However, what might be a challenging situation doesn’t need to become an insurmountable obstacle. There are ways to make sure that moving a restaurant doesn’t turn into an epic nightmare.

Why do restaurants move?

Very often, restaurants move to different premises because their current location is stifling growth. For example, a small kitchen limits your daily output. Therefore, when demand for your menu items rises, you are unable to supply it. This could lead to the downfall of the business. 

Another space issue that could prompt a move is relocating to a more visible area to stimulate business. What might have been a suitable spot ten years ago will no longer be viable due to environmental and economic changes. A restaurant needs to be where the people are, and so a move will become a necessity for the eatery’s survival.

When it comes to costs, a restaurant owner might find themselves renting premises that they can no longer afford. The increase in rental costs can have a dangerous impact on the eatery’s bottom line. 

When this happens, it’s time to look for alternative location opportunities. A restaurant owner will also consider a move if they find premises they can buy as an investment instead of paying rent.

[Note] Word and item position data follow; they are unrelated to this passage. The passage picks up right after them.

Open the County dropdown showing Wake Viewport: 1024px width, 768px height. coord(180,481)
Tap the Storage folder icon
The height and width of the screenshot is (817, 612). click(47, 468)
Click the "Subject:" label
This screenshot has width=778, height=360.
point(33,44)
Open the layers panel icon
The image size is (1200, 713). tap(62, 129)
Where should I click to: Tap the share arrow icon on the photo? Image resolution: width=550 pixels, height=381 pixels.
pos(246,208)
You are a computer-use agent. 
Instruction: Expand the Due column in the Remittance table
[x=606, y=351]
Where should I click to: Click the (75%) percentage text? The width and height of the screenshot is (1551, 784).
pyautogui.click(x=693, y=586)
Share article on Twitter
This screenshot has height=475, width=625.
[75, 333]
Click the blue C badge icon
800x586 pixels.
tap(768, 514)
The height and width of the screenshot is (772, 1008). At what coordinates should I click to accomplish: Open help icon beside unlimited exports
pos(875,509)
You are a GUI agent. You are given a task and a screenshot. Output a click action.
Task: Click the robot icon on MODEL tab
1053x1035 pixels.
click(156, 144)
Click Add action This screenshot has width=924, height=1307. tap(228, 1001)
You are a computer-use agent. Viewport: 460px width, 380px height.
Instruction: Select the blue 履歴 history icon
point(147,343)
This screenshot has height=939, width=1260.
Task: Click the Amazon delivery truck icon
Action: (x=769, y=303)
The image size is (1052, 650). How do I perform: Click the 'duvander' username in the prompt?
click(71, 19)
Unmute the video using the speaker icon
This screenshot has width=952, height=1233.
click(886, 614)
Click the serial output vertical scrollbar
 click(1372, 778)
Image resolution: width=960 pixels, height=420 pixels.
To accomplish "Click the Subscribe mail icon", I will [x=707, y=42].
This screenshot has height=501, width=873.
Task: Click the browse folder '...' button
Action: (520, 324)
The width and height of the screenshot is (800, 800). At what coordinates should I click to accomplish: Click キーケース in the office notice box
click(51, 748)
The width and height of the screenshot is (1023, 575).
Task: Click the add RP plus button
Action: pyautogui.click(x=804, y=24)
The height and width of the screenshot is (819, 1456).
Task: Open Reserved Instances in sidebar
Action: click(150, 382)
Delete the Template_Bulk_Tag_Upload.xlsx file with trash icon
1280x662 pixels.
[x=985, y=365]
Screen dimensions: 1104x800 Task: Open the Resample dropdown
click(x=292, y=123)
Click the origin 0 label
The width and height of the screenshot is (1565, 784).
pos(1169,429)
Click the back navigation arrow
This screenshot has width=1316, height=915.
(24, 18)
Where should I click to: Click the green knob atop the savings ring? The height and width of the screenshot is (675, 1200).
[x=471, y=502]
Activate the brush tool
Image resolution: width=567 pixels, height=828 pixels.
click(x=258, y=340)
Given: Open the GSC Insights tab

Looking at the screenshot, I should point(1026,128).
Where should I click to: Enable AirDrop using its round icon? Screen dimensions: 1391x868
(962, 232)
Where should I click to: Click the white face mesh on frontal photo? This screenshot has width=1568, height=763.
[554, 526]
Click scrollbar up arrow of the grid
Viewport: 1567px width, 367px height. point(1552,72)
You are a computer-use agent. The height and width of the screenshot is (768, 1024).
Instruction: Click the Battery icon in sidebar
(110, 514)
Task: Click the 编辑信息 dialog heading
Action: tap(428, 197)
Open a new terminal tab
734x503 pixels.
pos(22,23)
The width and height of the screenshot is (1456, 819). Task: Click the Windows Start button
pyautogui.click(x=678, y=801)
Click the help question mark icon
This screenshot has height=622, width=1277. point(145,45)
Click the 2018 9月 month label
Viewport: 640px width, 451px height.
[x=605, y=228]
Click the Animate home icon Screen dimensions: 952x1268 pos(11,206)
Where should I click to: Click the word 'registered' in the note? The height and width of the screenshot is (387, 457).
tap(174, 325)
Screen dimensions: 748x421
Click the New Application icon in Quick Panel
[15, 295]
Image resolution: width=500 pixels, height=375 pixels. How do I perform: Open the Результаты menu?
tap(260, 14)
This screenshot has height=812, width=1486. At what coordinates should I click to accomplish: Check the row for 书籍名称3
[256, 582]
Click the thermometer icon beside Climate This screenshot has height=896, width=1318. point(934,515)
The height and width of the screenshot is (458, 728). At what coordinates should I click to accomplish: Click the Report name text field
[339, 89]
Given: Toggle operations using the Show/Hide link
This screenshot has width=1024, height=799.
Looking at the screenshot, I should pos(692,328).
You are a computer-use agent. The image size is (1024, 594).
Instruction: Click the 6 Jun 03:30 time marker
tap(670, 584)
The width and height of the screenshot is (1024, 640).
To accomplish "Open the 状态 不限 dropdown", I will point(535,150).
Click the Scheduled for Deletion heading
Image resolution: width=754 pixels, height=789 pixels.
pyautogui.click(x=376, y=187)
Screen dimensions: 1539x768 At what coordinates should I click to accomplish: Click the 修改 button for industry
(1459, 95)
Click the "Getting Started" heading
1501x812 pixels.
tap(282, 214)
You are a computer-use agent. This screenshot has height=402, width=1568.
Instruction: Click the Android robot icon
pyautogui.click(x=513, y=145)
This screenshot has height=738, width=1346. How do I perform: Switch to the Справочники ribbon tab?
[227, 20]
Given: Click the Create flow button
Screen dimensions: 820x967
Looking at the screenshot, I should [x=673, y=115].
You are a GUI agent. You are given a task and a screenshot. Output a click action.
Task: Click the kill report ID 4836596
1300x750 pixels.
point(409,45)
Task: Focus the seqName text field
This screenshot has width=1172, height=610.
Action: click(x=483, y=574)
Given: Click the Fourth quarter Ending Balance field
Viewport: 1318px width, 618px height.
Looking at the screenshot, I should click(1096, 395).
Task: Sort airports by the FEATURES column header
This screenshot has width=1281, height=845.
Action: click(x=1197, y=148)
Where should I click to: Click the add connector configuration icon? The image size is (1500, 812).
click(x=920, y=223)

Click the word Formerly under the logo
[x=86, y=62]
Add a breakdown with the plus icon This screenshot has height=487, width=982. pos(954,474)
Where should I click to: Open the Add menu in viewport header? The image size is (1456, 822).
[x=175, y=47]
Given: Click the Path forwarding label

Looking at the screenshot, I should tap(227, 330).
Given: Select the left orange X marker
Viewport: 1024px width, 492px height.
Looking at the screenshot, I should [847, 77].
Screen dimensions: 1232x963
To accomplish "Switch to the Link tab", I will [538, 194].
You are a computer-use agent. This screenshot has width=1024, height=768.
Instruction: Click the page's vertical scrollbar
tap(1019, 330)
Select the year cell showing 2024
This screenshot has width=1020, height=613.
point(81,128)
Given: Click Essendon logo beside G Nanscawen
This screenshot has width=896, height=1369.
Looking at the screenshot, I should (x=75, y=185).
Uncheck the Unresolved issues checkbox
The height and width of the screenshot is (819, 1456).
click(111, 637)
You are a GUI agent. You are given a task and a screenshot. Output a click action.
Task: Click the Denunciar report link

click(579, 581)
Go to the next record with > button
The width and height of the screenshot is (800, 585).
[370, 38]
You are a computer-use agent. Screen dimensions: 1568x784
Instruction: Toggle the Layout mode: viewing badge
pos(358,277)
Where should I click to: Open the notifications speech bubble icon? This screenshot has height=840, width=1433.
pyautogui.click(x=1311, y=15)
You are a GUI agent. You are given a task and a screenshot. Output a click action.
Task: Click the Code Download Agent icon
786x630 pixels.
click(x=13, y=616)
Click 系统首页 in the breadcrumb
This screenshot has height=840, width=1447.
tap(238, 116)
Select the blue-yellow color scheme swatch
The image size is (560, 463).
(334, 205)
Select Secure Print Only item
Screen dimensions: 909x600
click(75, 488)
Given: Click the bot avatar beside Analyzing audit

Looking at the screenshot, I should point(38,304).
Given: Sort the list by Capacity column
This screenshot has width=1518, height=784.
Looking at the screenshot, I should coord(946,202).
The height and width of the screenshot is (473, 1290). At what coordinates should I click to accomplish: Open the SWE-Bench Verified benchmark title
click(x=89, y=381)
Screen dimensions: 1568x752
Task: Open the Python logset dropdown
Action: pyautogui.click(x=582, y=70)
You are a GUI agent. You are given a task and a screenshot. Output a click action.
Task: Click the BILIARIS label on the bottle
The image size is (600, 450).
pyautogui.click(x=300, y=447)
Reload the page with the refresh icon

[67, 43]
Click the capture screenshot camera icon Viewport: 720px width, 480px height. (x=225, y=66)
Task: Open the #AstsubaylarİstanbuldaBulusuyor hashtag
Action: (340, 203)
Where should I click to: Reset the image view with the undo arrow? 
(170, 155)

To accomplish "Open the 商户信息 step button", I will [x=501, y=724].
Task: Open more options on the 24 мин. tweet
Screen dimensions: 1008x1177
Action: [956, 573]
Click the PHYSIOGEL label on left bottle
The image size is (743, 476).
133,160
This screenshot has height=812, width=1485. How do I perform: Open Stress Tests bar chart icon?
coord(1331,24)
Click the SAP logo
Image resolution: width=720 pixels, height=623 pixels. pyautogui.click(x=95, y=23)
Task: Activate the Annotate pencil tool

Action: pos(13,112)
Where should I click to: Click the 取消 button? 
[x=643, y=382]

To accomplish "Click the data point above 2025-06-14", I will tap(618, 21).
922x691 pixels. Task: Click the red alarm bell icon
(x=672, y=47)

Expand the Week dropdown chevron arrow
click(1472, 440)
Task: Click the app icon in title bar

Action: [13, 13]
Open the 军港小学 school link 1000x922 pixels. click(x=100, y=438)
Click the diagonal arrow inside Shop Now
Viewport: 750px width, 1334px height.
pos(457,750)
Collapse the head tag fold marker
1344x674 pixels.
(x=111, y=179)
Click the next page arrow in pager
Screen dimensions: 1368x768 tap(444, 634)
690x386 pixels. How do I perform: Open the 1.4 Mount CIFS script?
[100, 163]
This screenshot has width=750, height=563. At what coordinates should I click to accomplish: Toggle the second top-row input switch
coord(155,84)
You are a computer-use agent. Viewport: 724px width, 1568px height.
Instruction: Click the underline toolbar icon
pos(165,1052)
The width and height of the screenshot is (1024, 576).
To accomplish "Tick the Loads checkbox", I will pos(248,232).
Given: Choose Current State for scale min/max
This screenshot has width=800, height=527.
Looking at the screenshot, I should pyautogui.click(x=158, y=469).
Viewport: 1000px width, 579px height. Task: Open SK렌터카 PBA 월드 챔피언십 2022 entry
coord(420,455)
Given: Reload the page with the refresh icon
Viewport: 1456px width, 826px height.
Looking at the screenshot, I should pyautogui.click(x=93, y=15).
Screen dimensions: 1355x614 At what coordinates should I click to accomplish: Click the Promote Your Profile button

Tips for a successful restaurant move

According to Kenneth Coffey, owner of Coffey Bros Chicago Movers, relocating your establishment with minimum fuss and stress is down to the planning. Here is some of his advice:

It’s all in the timing

To minimize the interruption, a move might cause to the restaurant’s operations, the best time to move is after hours. This might mean paying some overtime to the staff and movers but is the best option to avoid unnecessary downtime.


It is fundamentally necessary for a restaurant owner to have a plan in place for how the move will work. This means ensuring that the new premises are 100% ready to move into and that packing at the old location is systematically done. Boxes should be clearly labeled so that everyone knows where they are meant to go. 

Make zones at the new premises and label them using numbers or letters. Make sure the alpha-numeric reference on the boxes correlates with these zones. Go beyond labeling the boxes to include tags for any furniture or equipment being moved as well.

Talk about the move

Restaurant owners and managers need to market the move to customers for as long as possible beforehand. A database of email addresses or cellphone numbers for clients is ideal for this strategy. Put posters in the window of the current establishment and hand out pamphlets in the neighborhood to keep your customers informed.

Use the opportunity to make some changes beyond the location

It is the ideal opportunity to change the menu the restaurant offers to coincide with the change in location. Don’t get rid of old favorites but spice up the menu with some unique Offer opening specials to keep existing customers interested and generate new foot traffic into the restaurant.